Starting, you first download the messages as "tweets.json"
and then load them as "mensajes_twitter.json"
. Be careful how you formulate the question. Also, if you want to count retweets, one minute is a very short time to capture that information.
R
reads the file .json
as if it were a list. Each list is composed of a series of boxes in which logical values, vectors or even more lists can be housed. Use the str(lista_mensajes_twitter[[1]])
command and you will see that the first tweet in the list is composed.
That said, to count the length of the first tweet you have to know in which box the text is located.
str(lista_mensajes_twitter[[1]], max.level = 1)
List of 30
$ created_at : chr "Thu May 25 14:44:02 +0000 2017"
$ id : num 8.68e+17
$ id_str : chr "867753126899666944"
$ text : chr "RT @HoopsOverHoes_: Bro in the first pic I thought....nvm https://t.co/BVsMV3HTWQ"

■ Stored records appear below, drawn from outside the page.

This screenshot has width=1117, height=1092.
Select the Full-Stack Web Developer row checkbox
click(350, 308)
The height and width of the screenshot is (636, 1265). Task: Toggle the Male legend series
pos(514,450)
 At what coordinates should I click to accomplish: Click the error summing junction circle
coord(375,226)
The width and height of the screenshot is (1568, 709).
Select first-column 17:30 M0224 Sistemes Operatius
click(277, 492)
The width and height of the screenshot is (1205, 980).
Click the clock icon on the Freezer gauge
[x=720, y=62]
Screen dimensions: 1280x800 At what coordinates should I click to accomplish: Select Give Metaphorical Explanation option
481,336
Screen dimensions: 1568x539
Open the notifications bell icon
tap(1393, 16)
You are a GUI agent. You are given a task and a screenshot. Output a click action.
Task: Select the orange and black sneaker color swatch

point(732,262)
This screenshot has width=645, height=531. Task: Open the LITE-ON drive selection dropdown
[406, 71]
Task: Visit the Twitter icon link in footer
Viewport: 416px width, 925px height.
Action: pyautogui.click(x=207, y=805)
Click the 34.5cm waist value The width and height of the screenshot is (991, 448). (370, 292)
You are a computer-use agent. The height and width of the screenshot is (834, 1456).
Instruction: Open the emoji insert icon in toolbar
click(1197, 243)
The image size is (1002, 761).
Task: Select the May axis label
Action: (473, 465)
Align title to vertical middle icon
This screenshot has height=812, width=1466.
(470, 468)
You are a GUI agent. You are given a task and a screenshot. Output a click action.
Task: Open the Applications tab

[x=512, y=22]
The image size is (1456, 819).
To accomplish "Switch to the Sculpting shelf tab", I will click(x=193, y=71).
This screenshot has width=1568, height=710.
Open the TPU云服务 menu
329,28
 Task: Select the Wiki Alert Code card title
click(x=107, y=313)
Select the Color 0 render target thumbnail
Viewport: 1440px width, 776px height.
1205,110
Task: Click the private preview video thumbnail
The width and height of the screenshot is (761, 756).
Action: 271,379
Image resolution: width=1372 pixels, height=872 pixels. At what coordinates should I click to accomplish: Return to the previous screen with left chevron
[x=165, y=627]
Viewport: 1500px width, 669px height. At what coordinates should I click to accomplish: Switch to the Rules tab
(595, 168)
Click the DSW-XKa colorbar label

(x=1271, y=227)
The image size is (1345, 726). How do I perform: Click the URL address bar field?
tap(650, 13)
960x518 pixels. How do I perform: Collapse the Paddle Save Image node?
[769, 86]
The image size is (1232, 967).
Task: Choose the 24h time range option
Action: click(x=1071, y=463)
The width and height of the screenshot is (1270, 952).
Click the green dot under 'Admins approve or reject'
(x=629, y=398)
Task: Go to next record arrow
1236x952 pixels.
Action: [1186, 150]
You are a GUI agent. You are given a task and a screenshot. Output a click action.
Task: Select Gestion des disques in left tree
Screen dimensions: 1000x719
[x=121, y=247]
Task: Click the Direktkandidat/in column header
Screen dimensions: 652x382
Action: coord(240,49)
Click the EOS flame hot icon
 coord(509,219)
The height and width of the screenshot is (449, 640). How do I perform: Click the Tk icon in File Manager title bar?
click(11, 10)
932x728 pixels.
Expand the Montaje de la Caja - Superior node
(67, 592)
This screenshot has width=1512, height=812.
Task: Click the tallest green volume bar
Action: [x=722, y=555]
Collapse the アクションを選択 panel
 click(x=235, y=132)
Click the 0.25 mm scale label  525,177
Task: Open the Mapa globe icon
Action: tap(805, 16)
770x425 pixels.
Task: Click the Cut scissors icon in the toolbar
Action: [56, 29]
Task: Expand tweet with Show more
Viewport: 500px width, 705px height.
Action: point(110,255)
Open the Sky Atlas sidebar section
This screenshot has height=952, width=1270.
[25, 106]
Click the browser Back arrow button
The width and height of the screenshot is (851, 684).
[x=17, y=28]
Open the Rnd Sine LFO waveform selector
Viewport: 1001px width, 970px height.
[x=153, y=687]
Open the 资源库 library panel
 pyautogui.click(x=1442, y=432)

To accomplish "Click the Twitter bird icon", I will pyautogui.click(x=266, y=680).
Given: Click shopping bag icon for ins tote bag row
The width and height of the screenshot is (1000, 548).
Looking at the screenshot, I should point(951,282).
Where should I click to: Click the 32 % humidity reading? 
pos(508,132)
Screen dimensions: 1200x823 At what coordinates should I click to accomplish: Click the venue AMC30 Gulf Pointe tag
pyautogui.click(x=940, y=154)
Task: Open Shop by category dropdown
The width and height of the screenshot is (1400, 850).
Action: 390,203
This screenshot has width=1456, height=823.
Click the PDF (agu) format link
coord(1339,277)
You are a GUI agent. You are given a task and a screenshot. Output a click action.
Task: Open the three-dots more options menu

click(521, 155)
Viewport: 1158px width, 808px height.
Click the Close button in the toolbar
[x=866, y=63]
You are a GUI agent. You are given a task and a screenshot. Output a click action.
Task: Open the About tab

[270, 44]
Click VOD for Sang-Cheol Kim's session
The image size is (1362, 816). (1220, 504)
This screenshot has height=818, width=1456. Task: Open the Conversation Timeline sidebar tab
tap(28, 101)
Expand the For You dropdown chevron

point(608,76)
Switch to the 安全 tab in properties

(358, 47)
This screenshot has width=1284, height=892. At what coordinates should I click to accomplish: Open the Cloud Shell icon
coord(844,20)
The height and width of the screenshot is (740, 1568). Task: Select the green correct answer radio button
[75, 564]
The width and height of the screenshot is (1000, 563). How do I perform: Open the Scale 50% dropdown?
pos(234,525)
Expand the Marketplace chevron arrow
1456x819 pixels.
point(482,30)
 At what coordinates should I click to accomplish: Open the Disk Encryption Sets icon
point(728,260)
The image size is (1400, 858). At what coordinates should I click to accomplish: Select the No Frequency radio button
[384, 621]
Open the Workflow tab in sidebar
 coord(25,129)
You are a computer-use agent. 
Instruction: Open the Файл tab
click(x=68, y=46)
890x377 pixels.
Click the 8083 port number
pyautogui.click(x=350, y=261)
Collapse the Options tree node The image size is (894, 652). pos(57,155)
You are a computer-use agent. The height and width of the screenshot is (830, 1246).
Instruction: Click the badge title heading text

$ source : chr "<a href=\"http://twitter.com/download/iphone\" rel=\"nofollow\">Twitter for iPhone</a>"
$ truncated : logi FALSE
$ in_reply_to_status_id : NULL
$ in_reply_to_status_id_str: NULL
$ in_reply_to_user_id : NULL
$ in_reply_to_user_id_str : NULL
$ in_reply_to_screen_name : NULL
$ user :List of 38
$ geo : NULL
$ coordinates : NULL
$ place : NULL
$ contributors : NULL
$ retweeted_status :List of 29
$ quoted_status_id : num 8.67e+17
$ quoted_status_id_str : chr "867076974337982465"
$ quoted_status :List of 27
$ is_quote_status : logi TRUE
$ retweet_count : num 0
$ favorite_count : num 0
$ entities :List of 4
$ favorited : logi FALSE
$ retweeted : logi FALSE
$ possibly_sensitive : logi FALSE
$ filter_level : chr "low"
$ lang : chr "en"
$ timestamp_ms : chr "1495723442183"
Knowing that it is in the box $text
or number 3, we proceed to calculate the length:
nchar(lista_mensajes_twitter[[1]][['text']])
81
To apply it to each tweet you use a loop, a apply
or the functions of the package purrr
(very powerful handling lists):
library(purrr)
len_tweets <- lista_mensajes_twitter %>% map("text") %>% map_int(nchar)
head(len_tweets)
[1] 81 140 140 134 140 127
The result is a vector with the number of characters per tweet.
To extract the number of followers and number of retweets:
fllw <- lista_mensajes_twitter %>% map("user") %>% map("followers_count")
rt <- lista_mensajes_twitter %>% map_dbl("retweet_count")
The number of responses is more difficult to determine, since you have to track all tweets with id
over in_reply_to_status_id
of others.
The correlation is simply made with cor between the vectors.